§ Entries shown:
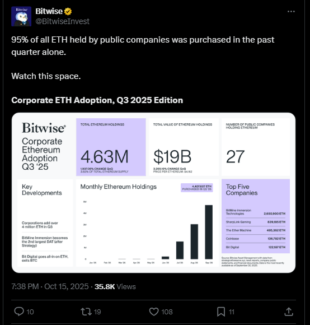The height and width of the screenshot is (325, 310).
Task: Open the Corporate Ethereum Adoption infographic image
Action: pos(153,193)
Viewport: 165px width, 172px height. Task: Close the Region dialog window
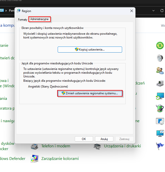coord(132,11)
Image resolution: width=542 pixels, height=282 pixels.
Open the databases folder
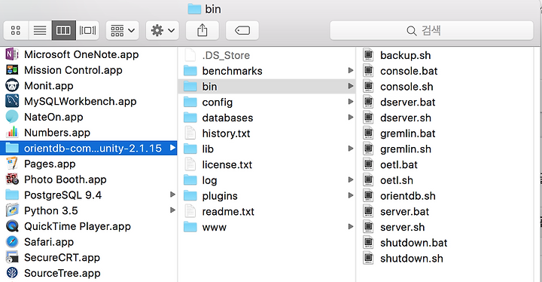pyautogui.click(x=266, y=118)
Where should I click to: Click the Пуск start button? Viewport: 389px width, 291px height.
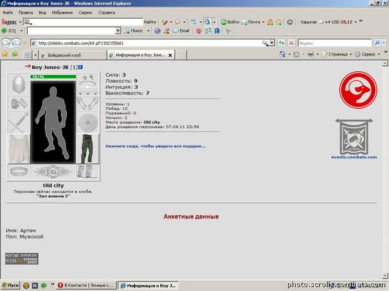click(10, 286)
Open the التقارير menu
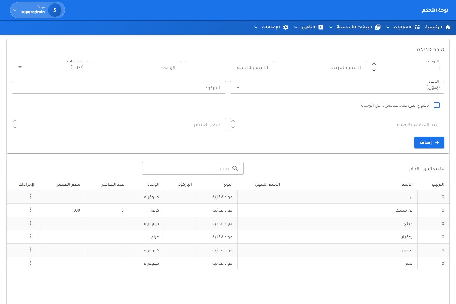The image size is (456, 304). [x=308, y=27]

§ Your assignment: Could you repeat exactly the lines from the one containing "Image resolution: width=542" to the last line of the records, both included, and leave out every picture?

§ Answer for the task:
Image resolution: width=542 pixels, height=282 pixels.
Open the databases folder
pyautogui.click(x=266, y=118)
Where should I click to: Click the Пуск start button? Viewport: 389px width, 291px height.
click(10, 286)
Open the التقارير menu
The image size is (456, 304). [x=308, y=27]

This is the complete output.